Car un pays sans passé est un pays sans avenir...

 
Mythologie
 
 

 

 

adblocktest

 

Les mensonges de l'Histoire


In God We Trust

In God We Trust (ou « en Dieu nous croyons ») est aujourd'hui la devise nationale officielle des Etats-Unis d'Amérique. Mais cette formule, empreinte de religiosité, est-elle aussi ancienne qu'on l'imagine ? Remonte-t-elle à la fondation des Treize colonies[1], ou bien est-elle de conception bien plus récente ?

In God We Trust, devise mentionnée sur un billet de 100 $.

 

La première mention d'une formule s'apparentant à « in God we trust » fut faite dans le poème The Star-Spangled Banner (« La Bannière étoilée » en français), rédigé par l'Américain Francis Scott Key en 1814.

Avocat de profession et poète amateur, Key écrivit ce texte en mémoire suite à un évènement dont il fut été témoin pendant la guerre de 1812[2] : le bombardement de Fort McHenry, à Baltimore, par la marine anglaise. En septembre 1814, le fort fut bombardé par la flotte britannique pendant plus d'une journée, mais la garnison parvint à tenir bon, bien qu'étant exposée au feu de l'ennemi.

Le bombardement de Fort McHenry, 1814.

Le poème de Key, rendant hommage à la résistance de ces soldats, qui donnèrent leur vie pour que flotte la bannière étoilée, s'achève sur ces vers[3] :

Then conquer we must, when our cause is just, Alors nous vaincrons, car notre cause est juste,
And this be our motto : « In God is our trust. » Et ce sera notre devise : « En Dieu est notre foi. »
And the star-spangled banner in triumph we shall wave Et la bannière étoilée dans son triomphe flottera
O'er the land of the free and the home of the brave.
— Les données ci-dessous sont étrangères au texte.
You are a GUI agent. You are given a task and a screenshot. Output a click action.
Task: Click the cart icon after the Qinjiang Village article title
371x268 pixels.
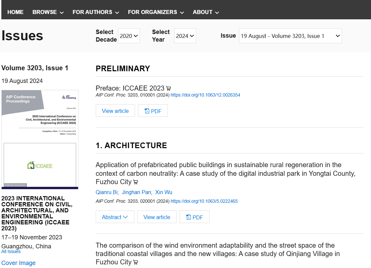(136, 262)
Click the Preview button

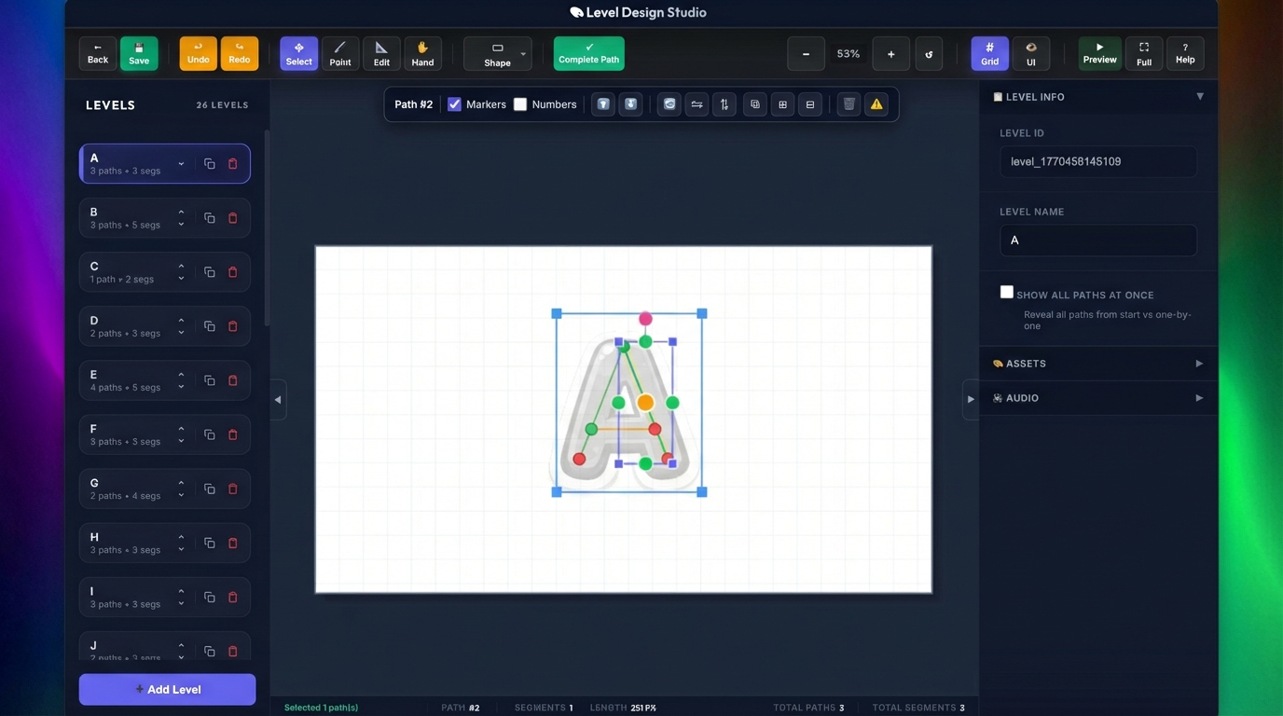[1099, 53]
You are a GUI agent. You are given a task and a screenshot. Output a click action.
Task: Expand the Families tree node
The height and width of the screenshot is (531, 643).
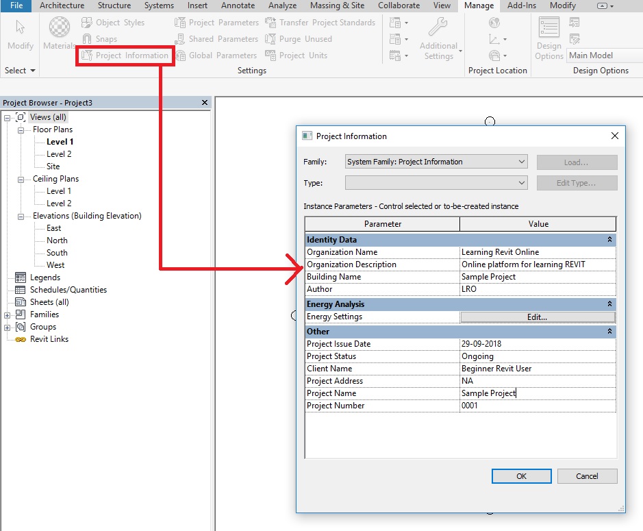[x=8, y=314]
Sur la terre de la Liberté et la patrie des courageux.

 

Quelques années plus tard, en novembre 1861, un pasteur de Pennsylvanie adressa un courrier à Salmon Chase, secrétaire du Trésor[4]. Dans le contexte de la guerre de Sécession (conflit qui opposa les Etats du Nord à ceux du Sud, de 1861 à 1865, sur la question de l'esclavage[5]), l'auteur de la missive proposait de mentionner le nom de Dieu sur les pièces de monnaie du Nord (l'objectif inavoué étant de déclarer que le Tout-Puissant était du côté des abolitionnistes).
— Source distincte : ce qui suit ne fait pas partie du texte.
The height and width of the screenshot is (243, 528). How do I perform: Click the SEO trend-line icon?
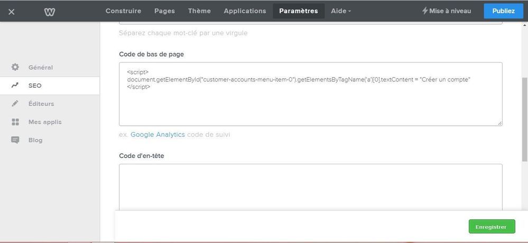coord(15,86)
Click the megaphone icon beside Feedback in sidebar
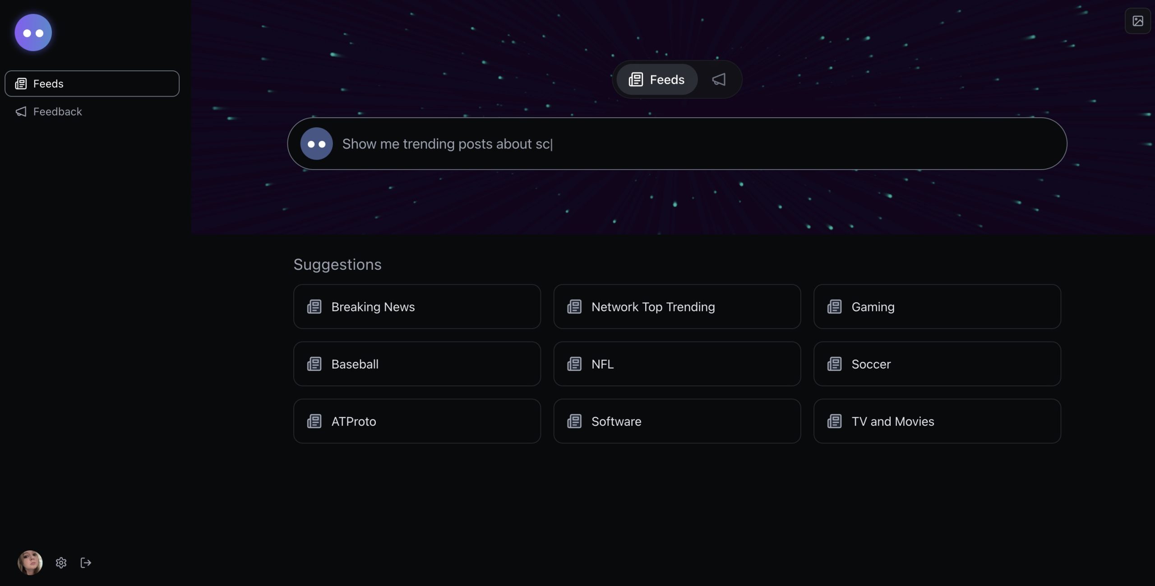Viewport: 1155px width, 586px height. coord(20,111)
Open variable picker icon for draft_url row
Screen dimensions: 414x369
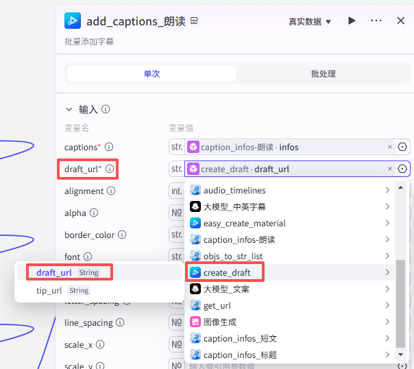(402, 169)
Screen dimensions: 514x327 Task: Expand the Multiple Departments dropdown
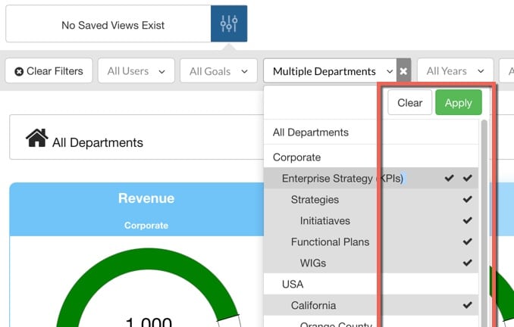coord(331,71)
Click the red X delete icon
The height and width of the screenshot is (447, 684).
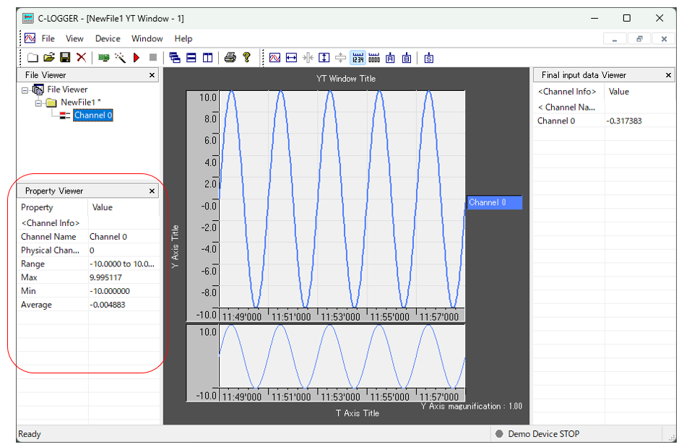[82, 58]
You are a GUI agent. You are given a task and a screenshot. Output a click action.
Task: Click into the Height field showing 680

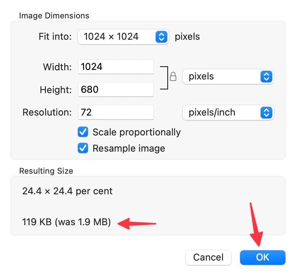click(116, 89)
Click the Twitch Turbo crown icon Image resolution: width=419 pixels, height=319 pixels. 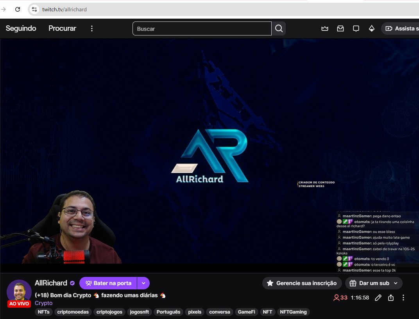click(x=325, y=28)
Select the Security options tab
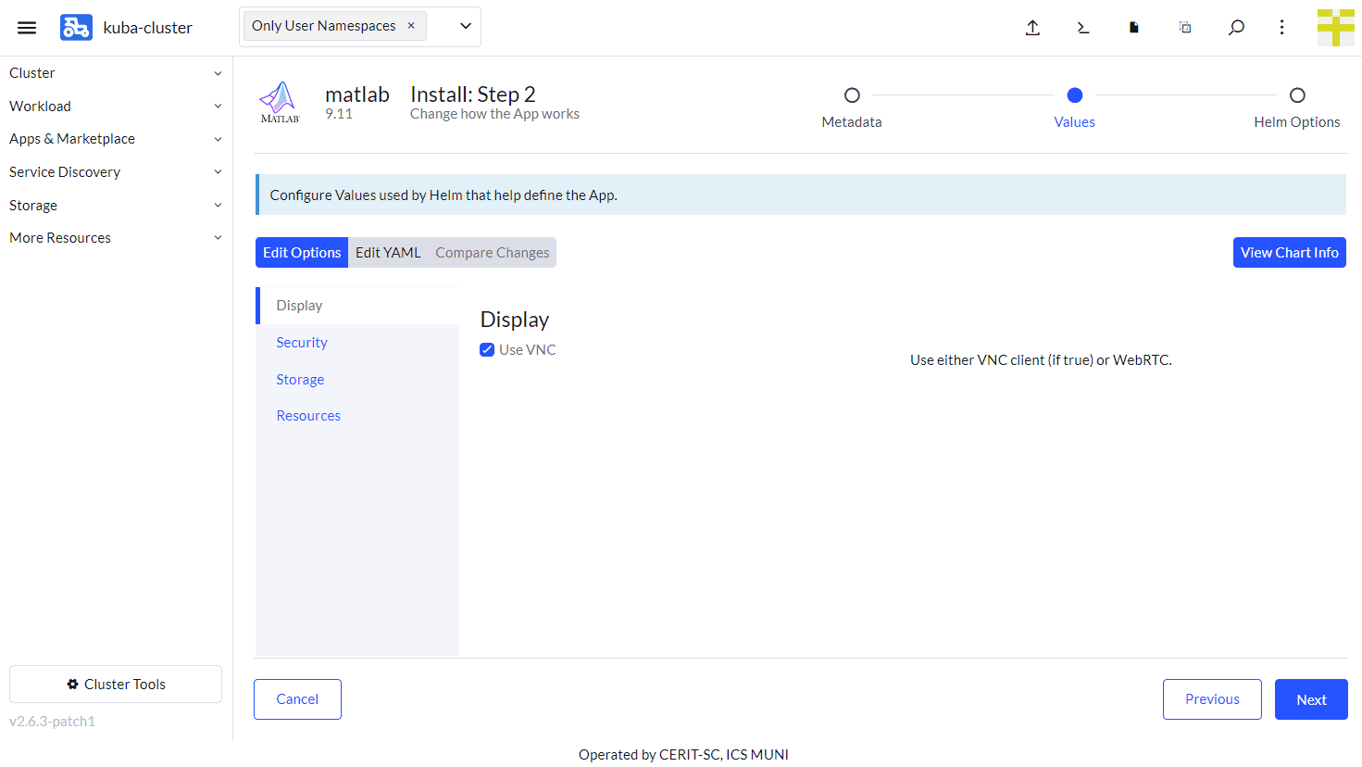 [x=302, y=343]
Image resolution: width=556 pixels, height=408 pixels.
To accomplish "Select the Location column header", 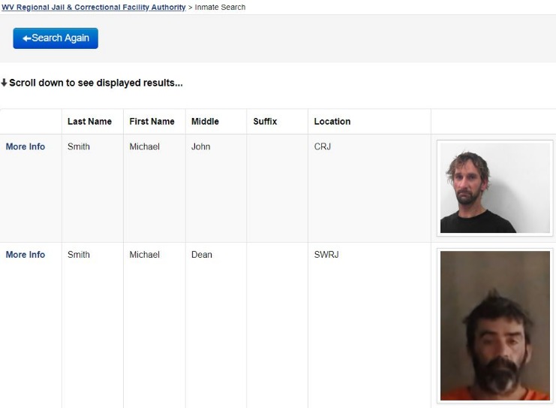I will [332, 122].
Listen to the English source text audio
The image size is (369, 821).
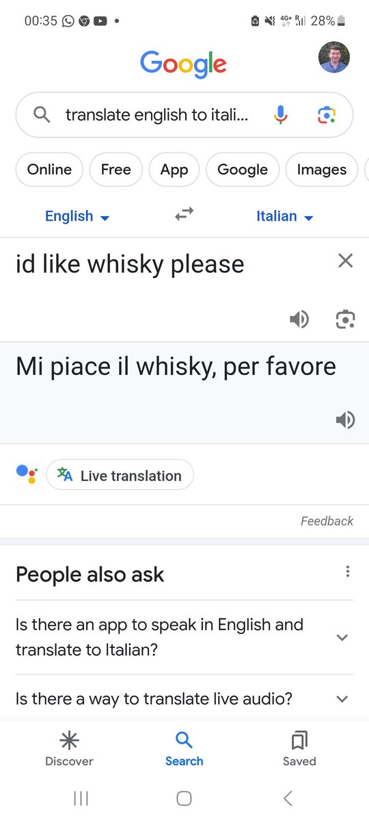point(299,319)
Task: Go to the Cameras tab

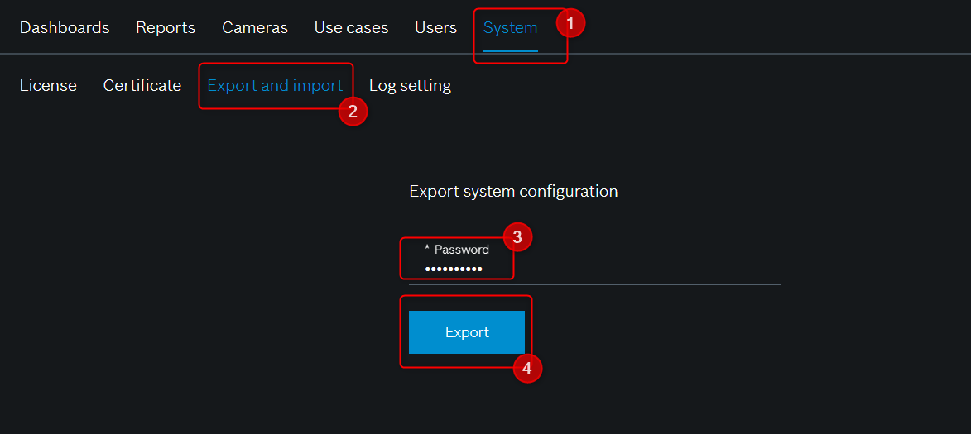Action: coord(255,27)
Chase, gagné à ces idées, contacta à son tour James Pollock, directeur de l'United States Mint, organisme chargé de la frappe des monnaies. En 1863, le secrétaire du Trésor proposa plusieurs formules : Our Trust Is in God (« notre foi est en Dieu »), Our God And Our Country (« notre Dieu et notre pays »), God Our Trust (« Dieu notre foi »), etc.

Finalement, c'est la devise In God We Trust qui fut retenue, le Congrès[6] autorisant qu'elle soit frappée sur les pièces de deux cents à compter d'avril 1864. Par la suite, cette décision fut étendue à d'autres pièces de monnaie, mais pas de façon systématique. En effet, toutes les pièces n'arborèrent pas la nouvelle devise (les pièces d'un cent, jusqu'au début du XX° siècle ; de cinq cents, entre 1883 et 1938 ; de dix cents, jusqu'en 1916 ; la pièce de 20 $ de 1908 ; etc.).

Recto et verso d'un pièce de deux cents, 1864 (en haut) ; recto et verso d'une pièce d'un cent, 1901 (en bas).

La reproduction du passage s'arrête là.